SOURCE DATA:
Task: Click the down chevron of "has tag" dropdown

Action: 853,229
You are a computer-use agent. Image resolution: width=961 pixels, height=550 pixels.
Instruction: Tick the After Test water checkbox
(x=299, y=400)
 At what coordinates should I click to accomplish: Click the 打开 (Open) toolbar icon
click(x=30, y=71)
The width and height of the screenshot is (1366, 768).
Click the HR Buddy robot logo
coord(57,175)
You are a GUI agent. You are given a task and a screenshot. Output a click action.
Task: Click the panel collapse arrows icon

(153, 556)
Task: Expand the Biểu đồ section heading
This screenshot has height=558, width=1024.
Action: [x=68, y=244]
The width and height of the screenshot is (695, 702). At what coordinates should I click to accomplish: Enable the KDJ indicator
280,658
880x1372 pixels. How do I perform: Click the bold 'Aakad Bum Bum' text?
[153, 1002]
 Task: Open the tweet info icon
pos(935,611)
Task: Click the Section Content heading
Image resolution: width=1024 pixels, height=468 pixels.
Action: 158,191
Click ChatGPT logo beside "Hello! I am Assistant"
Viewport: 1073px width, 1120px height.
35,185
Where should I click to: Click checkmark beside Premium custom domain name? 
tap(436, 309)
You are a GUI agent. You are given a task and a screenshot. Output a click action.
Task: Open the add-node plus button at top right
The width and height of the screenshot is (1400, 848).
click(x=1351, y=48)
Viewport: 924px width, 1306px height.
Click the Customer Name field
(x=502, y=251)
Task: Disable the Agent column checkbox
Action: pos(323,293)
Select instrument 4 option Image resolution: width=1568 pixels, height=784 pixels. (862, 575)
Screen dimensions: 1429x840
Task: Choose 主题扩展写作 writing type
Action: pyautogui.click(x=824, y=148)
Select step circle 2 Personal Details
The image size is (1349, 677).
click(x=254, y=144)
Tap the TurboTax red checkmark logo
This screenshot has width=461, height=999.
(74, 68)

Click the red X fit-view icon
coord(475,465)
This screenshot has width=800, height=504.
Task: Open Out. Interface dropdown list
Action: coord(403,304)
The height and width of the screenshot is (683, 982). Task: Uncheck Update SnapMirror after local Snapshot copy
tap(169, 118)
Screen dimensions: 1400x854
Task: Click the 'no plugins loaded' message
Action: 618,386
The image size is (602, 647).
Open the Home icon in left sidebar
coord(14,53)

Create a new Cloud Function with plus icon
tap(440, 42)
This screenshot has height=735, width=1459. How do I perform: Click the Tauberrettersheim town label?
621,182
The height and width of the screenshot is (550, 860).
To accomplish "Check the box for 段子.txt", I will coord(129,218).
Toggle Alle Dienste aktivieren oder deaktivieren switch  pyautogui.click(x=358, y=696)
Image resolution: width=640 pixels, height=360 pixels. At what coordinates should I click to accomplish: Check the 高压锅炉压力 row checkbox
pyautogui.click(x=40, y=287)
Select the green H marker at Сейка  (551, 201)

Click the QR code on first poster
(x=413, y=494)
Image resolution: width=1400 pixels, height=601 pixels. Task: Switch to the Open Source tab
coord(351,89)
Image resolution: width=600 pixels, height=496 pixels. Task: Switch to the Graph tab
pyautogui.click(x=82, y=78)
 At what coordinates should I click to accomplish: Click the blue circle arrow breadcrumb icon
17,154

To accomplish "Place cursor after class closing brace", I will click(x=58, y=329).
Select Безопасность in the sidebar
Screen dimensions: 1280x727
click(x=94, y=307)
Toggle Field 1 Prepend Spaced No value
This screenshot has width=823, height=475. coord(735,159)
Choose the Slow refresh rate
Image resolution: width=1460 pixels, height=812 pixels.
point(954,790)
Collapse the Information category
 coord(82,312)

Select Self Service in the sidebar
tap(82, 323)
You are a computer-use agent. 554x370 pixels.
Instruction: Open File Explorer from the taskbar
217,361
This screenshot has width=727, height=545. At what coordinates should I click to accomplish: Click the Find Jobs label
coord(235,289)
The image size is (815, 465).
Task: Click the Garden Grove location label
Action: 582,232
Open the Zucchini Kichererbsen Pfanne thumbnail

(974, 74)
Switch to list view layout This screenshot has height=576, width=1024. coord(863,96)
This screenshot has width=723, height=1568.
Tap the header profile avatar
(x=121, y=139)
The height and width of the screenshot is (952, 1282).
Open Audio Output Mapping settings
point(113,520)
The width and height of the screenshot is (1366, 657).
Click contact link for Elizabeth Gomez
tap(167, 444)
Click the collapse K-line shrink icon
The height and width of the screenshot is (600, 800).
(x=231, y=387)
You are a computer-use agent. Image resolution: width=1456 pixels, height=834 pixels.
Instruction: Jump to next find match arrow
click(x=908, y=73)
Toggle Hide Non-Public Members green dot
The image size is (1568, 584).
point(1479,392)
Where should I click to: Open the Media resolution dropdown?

AIM: Format all of the records above as a JSON list of strings, one string for each line, leaving out blank lines.

SOLUTION:
[
  "Task: Click the down chevron of \"has tag\" dropdown",
  "Action: 853,229",
  "You are a computer-use agent. Image resolution: width=961 pixels, height=550 pixels.",
  "Instruction: Tick the After Test water checkbox",
  "(x=299, y=400)",
  " At what coordinates should I click to accomplish: Click the 打开 (Open) toolbar icon",
  "click(x=30, y=71)",
  "The width and height of the screenshot is (1366, 768).",
  "Click the HR Buddy robot logo",
  "coord(57,175)",
  "You are a GUI agent. You are given a task and a screenshot. Output a click action.",
  "Task: Click the panel collapse arrows icon",
  "(153, 556)",
  "Task: Expand the Biểu đồ section heading",
  "This screenshot has height=558, width=1024.",
  "Action: [x=68, y=244]",
  "The width and height of the screenshot is (695, 702). At what coordinates should I click to accomplish: Enable the KDJ indicator",
  "280,658",
  "880x1372 pixels. How do I perform: Click the bold 'Aakad Bum Bum' text?",
  "[153, 1002]",
  " Task: Open the tweet info icon",
  "pos(935,611)",
  "Task: Click the Section Content heading",
  "Image resolution: width=1024 pixels, height=468 pixels.",
  "Action: 158,191",
  "Click ChatGPT logo beside \"Hello! I am Assistant\"",
  "Viewport: 1073px width, 1120px height.",
  "35,185",
  "Where should I click to: Click checkmark beside Premium custom domain name? ",
  "tap(436, 309)",
  "You are a GUI agent. You are given a task and a screenshot. Output a click action.",
  "Task: Open the add-node plus button at top right",
  "The width and height of the screenshot is (1400, 848).",
  "click(x=1351, y=48)",
  "Viewport: 924px width, 1306px height.",
  "Click the Customer Name field",
  "(x=502, y=251)",
  "Task: Disable the Agent column checkbox",
  "Action: pos(323,293)",
  "Select instrument 4 option Image resolution: width=1568 pixels, height=784 pixels. (862, 575)",
  "Screen dimensions: 1429x840",
  "Task: Choose 主题扩展写作 writing type",
  "Action: pyautogui.click(x=824, y=148)",
  "Select step circle 2 Personal Details",
  "The image size is (1349, 677).",
  "click(x=254, y=144)",
  "Tap the TurboTax red checkmark logo",
  "This screenshot has width=461, height=999.",
  "(74, 68)",
  "Click the red X fit-view icon",
  "coord(475,465)",
  "This screenshot has width=800, height=504.",
  "Task: Open Out. Interface dropdown list",
  "Action: coord(403,304)",
  "The height and width of the screenshot is (683, 982). Task: Uncheck Update SnapMirror after local Snapshot copy",
  "tap(169, 118)",
  "Screen dimensions: 1400x854",
  "Task: Click the 'no plugins loaded' message",
  "Action: 618,386",
  "The image size is (602, 647).",
  "Open the Home icon in left sidebar",
  "coord(14,53)",
  "Create a new Cloud Function with plus icon",
  "tap(440, 42)",
  "This screenshot has height=735, width=1459. How do I perform: Click the Tauberrettersheim town label?",
  "621,182",
  "The height and width of the screenshot is (550, 860).",
  "To accomplish \"Check the box for 段子.txt\", I will coord(129,218).",
  "Toggle Alle Dienste aktivieren oder deaktivieren switch  pyautogui.click(x=358, y=696)",
  "Image resolution: width=640 pixels, height=360 pixels. At what coordinates should I click to accomplish: Check the 高压锅炉压力 row checkbox",
  "pyautogui.click(x=40, y=287)",
  "Select the green H marker at Сейка  (551, 201)",
  "Click the QR code on first poster",
  "(x=413, y=494)",
  "Image resolution: width=1400 pixels, height=601 pixels. Task: Switch to the Open Source tab",
  "coord(351,89)",
  "Image resolution: width=600 pixels, height=496 pixels. Task: Switch to the Graph tab",
  "pyautogui.click(x=82, y=78)",
  " At what coordinates should I click to accomplish: Click the blue circle arrow breadcrumb icon",
  "17,154",
  "To accomplish \"Place cursor after class closing brace\", I will click(x=58, y=329).",
  "Select Безопасность in the sidebar",
  "Screen dimensions: 1280x727",
  "click(x=94, y=307)",
  "Toggle Field 1 Prepend Spaced No value",
  "This screenshot has width=823, height=475. coord(735,159)",
  "Choose the Slow refresh rate",
  "Image resolution: width=1460 pixels, height=812 pixels.",
  "point(954,790)",
  "Collapse the Information category",
  " coord(82,312)",
  "Select Self Service in the sidebar",
  "tap(82, 323)",
  "You are a computer-use agent. 554x370 pixels.",
  "Instruction: Open File Explorer from the taskbar",
  "217,361",
  "This screenshot has width=727, height=545. At what coordinates should I click to accomplish: Click the Find Jobs label",
  "coord(235,289)",
  "The image size is (815, 465).",
  "Task: Click the Garden Grove location label",
  "Action: 582,232",
  "Open the Zucchini Kichererbsen Pfanne thumbnail",
  "(974, 74)",
  "Switch to list view layout This screenshot has height=576, width=1024. coord(863,96)",
  "This screenshot has width=723, height=1568.",
  "Tap the header profile avatar",
  "(x=121, y=139)",
  "The height and width of the screenshot is (952, 1282).",
  "Open Audio Output Mapping settings",
  "point(113,520)",
  "The width and height of the screenshot is (1366, 657).",
  "Click contact link for Elizabeth Gomez",
  "tap(167, 444)",
  "Click the collapse K-line shrink icon",
  "The height and width of the screenshot is (600, 800).",
  "(x=231, y=387)",
  "You are a computer-use agent. Image resolution: width=1456 pixels, height=834 pixels.",
  "Instruction: Jump to next find match arrow",
  "click(x=908, y=73)",
  "Toggle Hide Non-Public Members green dot",
  "The image size is (1568, 584).",
  "point(1479,392)",
  "Where should I click to: Open the Media resolution dropdown?"
]